(Collected data entries)
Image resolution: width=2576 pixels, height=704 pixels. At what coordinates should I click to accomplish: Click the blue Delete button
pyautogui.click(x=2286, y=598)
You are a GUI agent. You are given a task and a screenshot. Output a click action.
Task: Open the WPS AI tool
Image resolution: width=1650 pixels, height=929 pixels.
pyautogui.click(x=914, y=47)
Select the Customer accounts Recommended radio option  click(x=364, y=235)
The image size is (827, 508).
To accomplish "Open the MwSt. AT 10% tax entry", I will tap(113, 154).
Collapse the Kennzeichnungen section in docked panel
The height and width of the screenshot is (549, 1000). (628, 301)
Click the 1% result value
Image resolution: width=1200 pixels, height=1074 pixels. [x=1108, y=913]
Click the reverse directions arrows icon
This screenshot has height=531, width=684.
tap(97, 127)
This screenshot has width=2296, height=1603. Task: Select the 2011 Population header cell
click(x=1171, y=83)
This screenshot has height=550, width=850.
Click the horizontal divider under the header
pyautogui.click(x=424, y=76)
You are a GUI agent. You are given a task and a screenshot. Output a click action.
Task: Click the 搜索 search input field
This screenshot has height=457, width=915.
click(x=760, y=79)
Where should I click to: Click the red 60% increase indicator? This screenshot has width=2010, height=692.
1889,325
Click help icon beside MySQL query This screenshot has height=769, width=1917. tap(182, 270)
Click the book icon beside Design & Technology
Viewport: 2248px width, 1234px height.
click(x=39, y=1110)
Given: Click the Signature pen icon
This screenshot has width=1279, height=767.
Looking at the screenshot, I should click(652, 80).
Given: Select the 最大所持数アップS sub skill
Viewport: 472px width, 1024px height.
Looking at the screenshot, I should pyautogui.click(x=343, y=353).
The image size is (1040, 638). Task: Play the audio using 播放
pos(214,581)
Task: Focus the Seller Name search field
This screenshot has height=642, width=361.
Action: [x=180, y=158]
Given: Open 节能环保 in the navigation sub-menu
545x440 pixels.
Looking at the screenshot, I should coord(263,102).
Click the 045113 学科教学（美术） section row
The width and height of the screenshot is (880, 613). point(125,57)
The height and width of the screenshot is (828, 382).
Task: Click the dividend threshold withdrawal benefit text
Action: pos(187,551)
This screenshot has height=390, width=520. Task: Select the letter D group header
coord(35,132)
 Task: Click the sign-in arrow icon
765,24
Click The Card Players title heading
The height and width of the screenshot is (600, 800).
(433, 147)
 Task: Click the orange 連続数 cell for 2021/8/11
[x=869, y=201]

Directions: Determine how many of the lines above include the word "Open", then give that number and nothing else.

Result of the exercise: 3